[Records supplied]:
* * *

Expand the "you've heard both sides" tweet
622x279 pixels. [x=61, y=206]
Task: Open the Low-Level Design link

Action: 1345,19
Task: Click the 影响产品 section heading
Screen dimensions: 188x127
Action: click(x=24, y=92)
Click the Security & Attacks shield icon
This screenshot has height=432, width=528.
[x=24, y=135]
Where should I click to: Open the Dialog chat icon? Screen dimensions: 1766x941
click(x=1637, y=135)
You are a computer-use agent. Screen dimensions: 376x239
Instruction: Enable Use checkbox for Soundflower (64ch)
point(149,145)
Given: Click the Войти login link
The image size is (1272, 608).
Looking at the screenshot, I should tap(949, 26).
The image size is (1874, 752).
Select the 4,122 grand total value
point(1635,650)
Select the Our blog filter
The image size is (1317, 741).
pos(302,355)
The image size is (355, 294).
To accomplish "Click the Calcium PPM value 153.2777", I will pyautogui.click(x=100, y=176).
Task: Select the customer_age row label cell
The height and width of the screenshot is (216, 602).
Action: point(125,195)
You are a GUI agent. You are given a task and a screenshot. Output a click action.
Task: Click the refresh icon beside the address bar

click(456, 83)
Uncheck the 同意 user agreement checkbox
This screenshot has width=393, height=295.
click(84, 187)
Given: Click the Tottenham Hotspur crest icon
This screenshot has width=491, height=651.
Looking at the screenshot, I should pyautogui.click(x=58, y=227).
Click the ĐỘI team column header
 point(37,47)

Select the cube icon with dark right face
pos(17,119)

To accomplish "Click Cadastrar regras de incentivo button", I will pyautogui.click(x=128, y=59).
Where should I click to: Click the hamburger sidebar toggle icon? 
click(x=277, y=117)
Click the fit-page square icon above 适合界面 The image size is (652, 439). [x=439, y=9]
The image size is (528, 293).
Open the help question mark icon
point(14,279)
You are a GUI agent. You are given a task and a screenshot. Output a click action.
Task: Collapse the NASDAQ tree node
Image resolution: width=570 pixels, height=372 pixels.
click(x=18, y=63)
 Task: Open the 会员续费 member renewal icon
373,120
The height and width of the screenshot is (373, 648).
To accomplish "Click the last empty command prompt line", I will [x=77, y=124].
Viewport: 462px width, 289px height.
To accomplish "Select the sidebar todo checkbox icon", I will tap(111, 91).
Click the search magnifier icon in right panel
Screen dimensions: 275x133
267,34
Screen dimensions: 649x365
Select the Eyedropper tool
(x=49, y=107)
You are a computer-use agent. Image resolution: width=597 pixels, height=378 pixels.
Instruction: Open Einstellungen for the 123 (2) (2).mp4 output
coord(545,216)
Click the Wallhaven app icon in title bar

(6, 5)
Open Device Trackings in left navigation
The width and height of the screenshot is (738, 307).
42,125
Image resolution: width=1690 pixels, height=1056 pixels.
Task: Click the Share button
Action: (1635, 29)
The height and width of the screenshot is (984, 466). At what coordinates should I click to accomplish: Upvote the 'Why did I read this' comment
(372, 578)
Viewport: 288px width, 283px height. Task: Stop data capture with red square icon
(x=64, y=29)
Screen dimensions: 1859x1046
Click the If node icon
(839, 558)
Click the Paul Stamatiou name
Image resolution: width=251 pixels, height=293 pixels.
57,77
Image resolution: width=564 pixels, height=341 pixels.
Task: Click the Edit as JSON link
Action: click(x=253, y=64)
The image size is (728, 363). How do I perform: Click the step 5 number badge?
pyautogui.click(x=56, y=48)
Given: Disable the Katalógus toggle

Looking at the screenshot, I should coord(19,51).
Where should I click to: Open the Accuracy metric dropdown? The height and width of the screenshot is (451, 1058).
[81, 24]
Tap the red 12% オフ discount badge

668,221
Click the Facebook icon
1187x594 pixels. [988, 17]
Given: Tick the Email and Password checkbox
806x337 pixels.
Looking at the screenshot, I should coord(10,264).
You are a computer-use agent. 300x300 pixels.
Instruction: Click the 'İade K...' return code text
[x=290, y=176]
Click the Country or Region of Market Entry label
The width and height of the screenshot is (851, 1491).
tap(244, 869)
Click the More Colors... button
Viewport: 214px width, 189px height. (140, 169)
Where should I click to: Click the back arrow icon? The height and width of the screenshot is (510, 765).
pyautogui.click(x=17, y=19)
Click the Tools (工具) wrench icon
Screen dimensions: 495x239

* * *

[What the task asks]:
Rewrite all the rows above with "Facebook" changed to "LinkedIn" wherever it appears, and keep every other word the same.

[In response]:
Expand the "you've heard both sides" tweet
622x279 pixels. [x=61, y=206]
Task: Open the Low-Level Design link

Action: 1345,19
Task: Click the 影响产品 section heading
Screen dimensions: 188x127
Action: click(x=24, y=92)
Click the Security & Attacks shield icon
This screenshot has height=432, width=528.
[x=24, y=135]
Where should I click to: Open the Dialog chat icon? Screen dimensions: 1766x941
click(x=1637, y=135)
You are a computer-use agent. Screen dimensions: 376x239
Instruction: Enable Use checkbox for Soundflower (64ch)
point(149,145)
Given: Click the Войти login link
The image size is (1272, 608).
Looking at the screenshot, I should tap(949, 26).
The image size is (1874, 752).
Select the 4,122 grand total value
point(1635,650)
Select the Our blog filter
The image size is (1317, 741).
pos(302,355)
The image size is (355, 294).
To accomplish "Click the Calcium PPM value 153.2777", I will pyautogui.click(x=100, y=176).
Task: Select the customer_age row label cell
The height and width of the screenshot is (216, 602).
Action: point(125,195)
You are a GUI agent. You are given a task and a screenshot. Output a click action.
Task: Click the refresh icon beside the address bar

click(456, 83)
Uncheck the 同意 user agreement checkbox
This screenshot has width=393, height=295.
click(84, 187)
Given: Click the Tottenham Hotspur crest icon
This screenshot has width=491, height=651.
Looking at the screenshot, I should pyautogui.click(x=58, y=227).
Click the ĐỘI team column header
 point(37,47)

Select the cube icon with dark right face
pos(17,119)

To accomplish "Click Cadastrar regras de incentivo button", I will pyautogui.click(x=128, y=59).
Where should I click to: Click the hamburger sidebar toggle icon? 
click(x=277, y=117)
Click the fit-page square icon above 适合界面 The image size is (652, 439). [x=439, y=9]
The image size is (528, 293).
Open the help question mark icon
point(14,279)
You are a GUI agent. You are given a task and a screenshot. Output a click action.
Task: Collapse the NASDAQ tree node
Image resolution: width=570 pixels, height=372 pixels.
click(x=18, y=63)
 Task: Open the 会员续费 member renewal icon
373,120
The height and width of the screenshot is (373, 648).
To accomplish "Click the last empty command prompt line", I will [x=77, y=124].
Viewport: 462px width, 289px height.
To accomplish "Select the sidebar todo checkbox icon", I will tap(111, 91).
Click the search magnifier icon in right panel
Screen dimensions: 275x133
267,34
Screen dimensions: 649x365
Select the Eyedropper tool
(x=49, y=107)
You are a computer-use agent. Image resolution: width=597 pixels, height=378 pixels.
Instruction: Open Einstellungen for the 123 (2) (2).mp4 output
coord(545,216)
Click the Wallhaven app icon in title bar

(6, 5)
Open Device Trackings in left navigation
The width and height of the screenshot is (738, 307).
42,125
Image resolution: width=1690 pixels, height=1056 pixels.
Task: Click the Share button
Action: (1635, 29)
The height and width of the screenshot is (984, 466). At what coordinates should I click to accomplish: Upvote the 'Why did I read this' comment
(372, 578)
Viewport: 288px width, 283px height. Task: Stop data capture with red square icon
(x=64, y=29)
Screen dimensions: 1859x1046
Click the If node icon
(839, 558)
Click the Paul Stamatiou name
Image resolution: width=251 pixels, height=293 pixels.
57,77
Image resolution: width=564 pixels, height=341 pixels.
Task: Click the Edit as JSON link
Action: click(x=253, y=64)
The image size is (728, 363). How do I perform: Click the step 5 number badge?
pyautogui.click(x=56, y=48)
Given: Disable the Katalógus toggle

Looking at the screenshot, I should coord(19,51).
Where should I click to: Open the Accuracy metric dropdown? The height and width of the screenshot is (451, 1058).
[81, 24]
Tap the red 12% オフ discount badge

668,221
Click the LinkedIn icon
1187x594 pixels. [988, 17]
Given: Tick the Email and Password checkbox
806x337 pixels.
Looking at the screenshot, I should coord(10,264).
You are a computer-use agent. 300x300 pixels.
Instruction: Click the 'İade K...' return code text
[x=290, y=176]
Click the Country or Region of Market Entry label
The width and height of the screenshot is (851, 1491).
tap(244, 869)
Click the More Colors... button
Viewport: 214px width, 189px height. (140, 169)
Where should I click to: Click the back arrow icon? The height and width of the screenshot is (510, 765).
pyautogui.click(x=17, y=19)
Click the Tools (工具) wrench icon
Screen dimensions: 495x239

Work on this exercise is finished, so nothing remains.